The fun part was that Ellen didn’t see us coming right away, she simply looked up from her typewriter and there was Blake Carrington.  So we chatted, and several media types who didn’t know us asked me if I could get Forsythe to pose for photographs, which, of course, he gladly did.  I don’t think any of them ever bothered to ask who we were, but the incident sure raised our resident stature a lot.

It wasn’t until the third Breeders’ Cup at Santa Anita that we once again met Forsythe.  We were stuck in another one of those auxiliary press boxes that was about where bats get nose bleed when I told Ellen that I was going to the turf club to make a bet and, if I could find him, simply say hello to Forsythe.  She gave me an embarrassed look.  “Don’t you dare bring him here,” she instructed me, “the man’s time is valuable.  Just tell him I said hello.”

These were instructions I intended to follow when I did, in fact, find Forsythe.  “Ellen just wanted to say hi,” I told him as he was walking away from a table of about 15 presumed friends.

“Well, let’s go see her,” he replied.

“John, I can’t, she’s kill me.  She doesn’t want to feel like she’s imposing.”

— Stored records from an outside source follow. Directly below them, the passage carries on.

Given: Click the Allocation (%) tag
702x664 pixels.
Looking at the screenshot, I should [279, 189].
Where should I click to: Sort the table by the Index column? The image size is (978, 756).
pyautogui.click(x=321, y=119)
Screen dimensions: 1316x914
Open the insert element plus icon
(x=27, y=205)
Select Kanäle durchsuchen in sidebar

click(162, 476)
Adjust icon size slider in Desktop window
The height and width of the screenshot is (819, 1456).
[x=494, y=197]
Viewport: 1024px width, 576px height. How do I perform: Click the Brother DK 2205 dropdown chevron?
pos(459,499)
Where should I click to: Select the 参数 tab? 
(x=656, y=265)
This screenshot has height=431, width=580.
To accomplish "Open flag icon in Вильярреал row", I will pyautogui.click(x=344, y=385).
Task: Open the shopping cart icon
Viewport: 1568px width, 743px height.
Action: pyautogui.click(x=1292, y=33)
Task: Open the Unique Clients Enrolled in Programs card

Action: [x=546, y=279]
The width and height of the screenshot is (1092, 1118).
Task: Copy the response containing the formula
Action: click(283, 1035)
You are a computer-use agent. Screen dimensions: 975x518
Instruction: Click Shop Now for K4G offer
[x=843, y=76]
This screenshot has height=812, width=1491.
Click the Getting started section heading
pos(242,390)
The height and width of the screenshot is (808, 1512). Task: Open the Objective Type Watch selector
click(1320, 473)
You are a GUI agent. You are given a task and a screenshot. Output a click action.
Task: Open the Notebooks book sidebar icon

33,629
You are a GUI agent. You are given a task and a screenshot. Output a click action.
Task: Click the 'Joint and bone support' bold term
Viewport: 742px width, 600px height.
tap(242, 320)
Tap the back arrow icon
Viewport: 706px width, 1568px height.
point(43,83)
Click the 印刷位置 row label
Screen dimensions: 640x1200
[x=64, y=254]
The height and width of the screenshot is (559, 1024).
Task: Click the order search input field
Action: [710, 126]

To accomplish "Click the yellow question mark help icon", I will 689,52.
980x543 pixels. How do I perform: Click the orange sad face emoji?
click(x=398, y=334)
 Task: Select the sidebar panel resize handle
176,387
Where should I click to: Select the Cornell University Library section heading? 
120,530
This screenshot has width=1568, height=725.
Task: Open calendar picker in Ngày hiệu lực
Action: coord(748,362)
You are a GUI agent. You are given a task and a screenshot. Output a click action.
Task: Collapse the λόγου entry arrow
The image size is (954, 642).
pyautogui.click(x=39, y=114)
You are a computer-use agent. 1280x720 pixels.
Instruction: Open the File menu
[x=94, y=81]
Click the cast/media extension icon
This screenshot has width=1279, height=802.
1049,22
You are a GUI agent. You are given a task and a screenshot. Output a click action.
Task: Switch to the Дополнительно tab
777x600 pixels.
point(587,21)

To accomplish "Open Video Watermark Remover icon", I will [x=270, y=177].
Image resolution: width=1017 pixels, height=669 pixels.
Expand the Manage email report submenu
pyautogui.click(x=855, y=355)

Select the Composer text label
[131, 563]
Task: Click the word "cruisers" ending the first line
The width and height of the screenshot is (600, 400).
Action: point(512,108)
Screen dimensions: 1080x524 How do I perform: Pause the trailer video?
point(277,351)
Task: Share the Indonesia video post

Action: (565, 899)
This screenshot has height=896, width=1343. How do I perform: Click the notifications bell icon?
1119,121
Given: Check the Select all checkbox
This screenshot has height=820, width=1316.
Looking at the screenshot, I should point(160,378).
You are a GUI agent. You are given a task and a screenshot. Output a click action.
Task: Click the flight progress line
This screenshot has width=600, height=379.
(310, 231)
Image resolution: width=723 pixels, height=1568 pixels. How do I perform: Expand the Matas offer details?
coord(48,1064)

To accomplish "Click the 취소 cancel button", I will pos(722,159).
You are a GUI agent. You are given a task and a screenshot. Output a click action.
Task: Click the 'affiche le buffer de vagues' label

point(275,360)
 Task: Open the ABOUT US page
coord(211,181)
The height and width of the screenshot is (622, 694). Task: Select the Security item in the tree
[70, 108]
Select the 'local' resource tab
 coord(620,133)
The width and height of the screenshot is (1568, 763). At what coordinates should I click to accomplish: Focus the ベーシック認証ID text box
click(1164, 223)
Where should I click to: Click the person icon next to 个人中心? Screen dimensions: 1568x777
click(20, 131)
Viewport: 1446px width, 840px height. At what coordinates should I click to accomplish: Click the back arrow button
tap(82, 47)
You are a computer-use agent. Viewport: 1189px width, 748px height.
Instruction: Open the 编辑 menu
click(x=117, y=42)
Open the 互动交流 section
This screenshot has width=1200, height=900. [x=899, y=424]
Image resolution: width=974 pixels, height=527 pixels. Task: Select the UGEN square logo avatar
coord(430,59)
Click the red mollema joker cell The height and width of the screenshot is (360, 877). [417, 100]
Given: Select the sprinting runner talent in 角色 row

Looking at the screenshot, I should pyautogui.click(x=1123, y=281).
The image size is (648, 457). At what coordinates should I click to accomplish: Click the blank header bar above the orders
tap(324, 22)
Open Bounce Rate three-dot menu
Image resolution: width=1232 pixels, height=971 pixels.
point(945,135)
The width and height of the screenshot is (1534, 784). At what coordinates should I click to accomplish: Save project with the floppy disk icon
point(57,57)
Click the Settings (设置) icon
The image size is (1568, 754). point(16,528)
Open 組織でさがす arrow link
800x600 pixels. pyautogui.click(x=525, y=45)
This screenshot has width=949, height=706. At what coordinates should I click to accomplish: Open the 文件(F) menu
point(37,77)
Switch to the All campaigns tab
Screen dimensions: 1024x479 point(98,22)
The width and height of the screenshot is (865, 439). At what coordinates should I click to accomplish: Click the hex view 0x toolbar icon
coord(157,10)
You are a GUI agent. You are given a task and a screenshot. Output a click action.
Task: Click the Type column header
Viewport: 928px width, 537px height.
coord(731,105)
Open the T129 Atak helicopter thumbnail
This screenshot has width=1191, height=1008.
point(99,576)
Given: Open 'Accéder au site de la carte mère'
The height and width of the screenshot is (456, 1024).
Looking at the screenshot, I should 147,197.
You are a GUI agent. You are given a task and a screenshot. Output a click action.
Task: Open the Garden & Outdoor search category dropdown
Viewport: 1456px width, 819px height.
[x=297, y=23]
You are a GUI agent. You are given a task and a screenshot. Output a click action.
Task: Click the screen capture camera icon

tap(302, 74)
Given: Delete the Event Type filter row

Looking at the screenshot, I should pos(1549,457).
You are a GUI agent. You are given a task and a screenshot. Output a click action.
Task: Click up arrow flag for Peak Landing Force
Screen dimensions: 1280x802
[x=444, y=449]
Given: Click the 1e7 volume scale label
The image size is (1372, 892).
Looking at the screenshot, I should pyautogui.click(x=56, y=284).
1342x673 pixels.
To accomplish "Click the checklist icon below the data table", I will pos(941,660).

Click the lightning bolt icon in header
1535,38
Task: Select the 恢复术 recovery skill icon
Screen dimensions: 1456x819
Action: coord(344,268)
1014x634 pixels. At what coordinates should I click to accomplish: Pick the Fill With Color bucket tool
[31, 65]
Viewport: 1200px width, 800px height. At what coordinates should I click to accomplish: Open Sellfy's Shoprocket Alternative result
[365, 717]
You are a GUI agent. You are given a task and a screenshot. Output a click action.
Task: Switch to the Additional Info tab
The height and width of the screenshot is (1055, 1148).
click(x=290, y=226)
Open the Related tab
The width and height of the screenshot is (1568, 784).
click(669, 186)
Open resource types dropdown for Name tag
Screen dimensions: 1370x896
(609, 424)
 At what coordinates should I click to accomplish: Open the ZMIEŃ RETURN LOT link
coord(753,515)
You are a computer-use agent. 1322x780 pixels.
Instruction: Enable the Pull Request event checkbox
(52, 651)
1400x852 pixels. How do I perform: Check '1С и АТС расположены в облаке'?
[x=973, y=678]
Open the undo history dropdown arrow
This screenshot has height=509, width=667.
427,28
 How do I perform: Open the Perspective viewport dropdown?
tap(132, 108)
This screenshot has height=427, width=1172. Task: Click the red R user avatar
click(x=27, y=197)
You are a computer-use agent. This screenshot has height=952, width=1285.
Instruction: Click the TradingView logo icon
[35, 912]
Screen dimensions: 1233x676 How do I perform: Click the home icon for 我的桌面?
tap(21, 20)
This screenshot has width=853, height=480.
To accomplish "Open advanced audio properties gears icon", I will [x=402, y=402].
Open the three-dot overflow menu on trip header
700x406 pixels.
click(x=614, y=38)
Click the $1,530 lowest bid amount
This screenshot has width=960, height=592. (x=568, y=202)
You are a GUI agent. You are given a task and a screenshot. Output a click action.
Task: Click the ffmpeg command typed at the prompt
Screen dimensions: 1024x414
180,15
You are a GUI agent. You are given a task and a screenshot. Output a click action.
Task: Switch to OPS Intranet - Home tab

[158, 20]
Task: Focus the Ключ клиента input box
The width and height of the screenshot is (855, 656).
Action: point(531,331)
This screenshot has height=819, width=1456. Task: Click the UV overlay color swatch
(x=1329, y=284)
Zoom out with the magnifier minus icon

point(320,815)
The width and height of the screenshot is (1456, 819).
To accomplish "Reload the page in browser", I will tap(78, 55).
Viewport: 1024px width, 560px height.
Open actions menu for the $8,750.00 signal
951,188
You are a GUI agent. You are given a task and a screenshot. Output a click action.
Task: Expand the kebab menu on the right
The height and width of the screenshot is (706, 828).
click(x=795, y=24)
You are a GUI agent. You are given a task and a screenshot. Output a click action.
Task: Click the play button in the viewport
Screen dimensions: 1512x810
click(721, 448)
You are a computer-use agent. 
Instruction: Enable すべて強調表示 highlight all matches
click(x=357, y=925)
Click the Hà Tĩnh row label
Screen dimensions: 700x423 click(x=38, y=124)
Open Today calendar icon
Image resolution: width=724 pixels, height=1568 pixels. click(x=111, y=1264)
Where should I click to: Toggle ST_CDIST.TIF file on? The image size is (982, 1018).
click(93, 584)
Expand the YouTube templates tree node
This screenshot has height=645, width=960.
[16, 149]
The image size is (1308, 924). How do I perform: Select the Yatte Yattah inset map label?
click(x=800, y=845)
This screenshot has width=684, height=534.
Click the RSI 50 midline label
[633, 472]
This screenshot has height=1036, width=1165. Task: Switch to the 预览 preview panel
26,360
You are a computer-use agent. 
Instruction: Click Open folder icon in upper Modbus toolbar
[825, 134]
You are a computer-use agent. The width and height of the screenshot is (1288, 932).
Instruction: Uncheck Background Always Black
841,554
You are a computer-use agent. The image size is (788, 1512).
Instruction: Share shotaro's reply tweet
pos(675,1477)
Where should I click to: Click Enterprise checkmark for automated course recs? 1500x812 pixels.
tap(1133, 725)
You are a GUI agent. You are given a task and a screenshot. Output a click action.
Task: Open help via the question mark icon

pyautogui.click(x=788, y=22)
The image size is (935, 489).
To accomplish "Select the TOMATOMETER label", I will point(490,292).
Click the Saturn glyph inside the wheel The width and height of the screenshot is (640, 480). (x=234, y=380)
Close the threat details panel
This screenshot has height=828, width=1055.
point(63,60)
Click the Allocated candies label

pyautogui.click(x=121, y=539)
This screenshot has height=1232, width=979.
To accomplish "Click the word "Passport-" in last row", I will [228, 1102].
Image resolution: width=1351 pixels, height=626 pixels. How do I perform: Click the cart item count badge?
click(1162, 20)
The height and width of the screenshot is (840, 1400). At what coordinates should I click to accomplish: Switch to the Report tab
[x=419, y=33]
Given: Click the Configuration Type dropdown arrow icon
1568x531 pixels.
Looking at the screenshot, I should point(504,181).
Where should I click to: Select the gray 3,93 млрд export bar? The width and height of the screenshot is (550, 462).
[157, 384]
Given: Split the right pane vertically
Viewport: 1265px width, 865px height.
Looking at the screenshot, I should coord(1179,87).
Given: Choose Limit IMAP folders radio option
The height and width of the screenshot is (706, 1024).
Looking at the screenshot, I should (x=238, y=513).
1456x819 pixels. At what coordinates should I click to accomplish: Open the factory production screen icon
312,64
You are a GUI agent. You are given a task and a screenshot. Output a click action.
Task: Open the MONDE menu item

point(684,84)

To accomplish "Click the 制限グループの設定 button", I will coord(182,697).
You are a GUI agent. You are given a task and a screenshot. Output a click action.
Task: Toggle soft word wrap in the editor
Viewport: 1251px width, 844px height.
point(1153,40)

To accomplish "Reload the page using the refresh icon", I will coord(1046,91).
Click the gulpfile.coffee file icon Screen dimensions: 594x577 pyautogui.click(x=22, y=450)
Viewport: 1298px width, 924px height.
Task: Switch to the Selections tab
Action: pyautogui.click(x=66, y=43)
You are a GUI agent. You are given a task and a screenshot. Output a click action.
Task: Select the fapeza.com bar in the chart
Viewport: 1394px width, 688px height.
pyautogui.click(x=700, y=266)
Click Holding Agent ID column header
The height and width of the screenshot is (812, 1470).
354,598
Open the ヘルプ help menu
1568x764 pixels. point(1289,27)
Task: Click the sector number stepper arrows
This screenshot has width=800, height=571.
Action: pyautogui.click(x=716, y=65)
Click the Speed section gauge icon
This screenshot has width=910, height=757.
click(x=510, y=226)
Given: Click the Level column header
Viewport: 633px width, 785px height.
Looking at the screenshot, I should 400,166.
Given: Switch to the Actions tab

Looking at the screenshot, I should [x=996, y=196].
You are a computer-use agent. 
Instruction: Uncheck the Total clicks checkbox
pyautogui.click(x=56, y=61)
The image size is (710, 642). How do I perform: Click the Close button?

Forsythe simply smiled.  “Where is she?”

So I, almost reluctantly, began leading John Forsythe out of the turf club in the general direction of our location, except I was a bit confused about which way to go.  I mentioned this to Forsythe, who was dutifully following me while shaking hands with anyone who recognized him.  “No problem,” he allowed, “I see a tour guide.

“Bob, can you show us the way to your auxiliary press box?”

Bob Strub looked a bit confused, but he pointed us in the right direction.

As we were going up a lengthy flight of stairs making small talk, I mentioned that only a few weeks earlier Ellen and I had caught one of his movies on television, a less than impressive science fantasy number called Mysterious Two.

What had caught our attention was a line he had that seemed fitting for the Breeders’ Cup: “Are you here for the event?”

It seemed to amuse him and by the time we got above the bats we caught Ellen by surprise.  Several people with mouths slowly opening watched as he walked up to her, tapped her on the shoulder and said, “I’m here for the event.”

The three of us watched Lady’s Secret do her thing before he had to leave, which was when I got the look I expected from Ellen.

“I told you not to drag John Forsythe around the track just to see  me,” she chided. “You know he has more important things to do.”

“Look,” I replied, “the man absolutely insisted.  Are you going to argue with John Forsythe?”

She had a thoughtful look.  “How is it possible for someone in that position to be so pleasant and caring?”

“I don’t know,” I said, “but when we get back home I’m going to get some more plastic grenades and absolutely destroy Alexis.”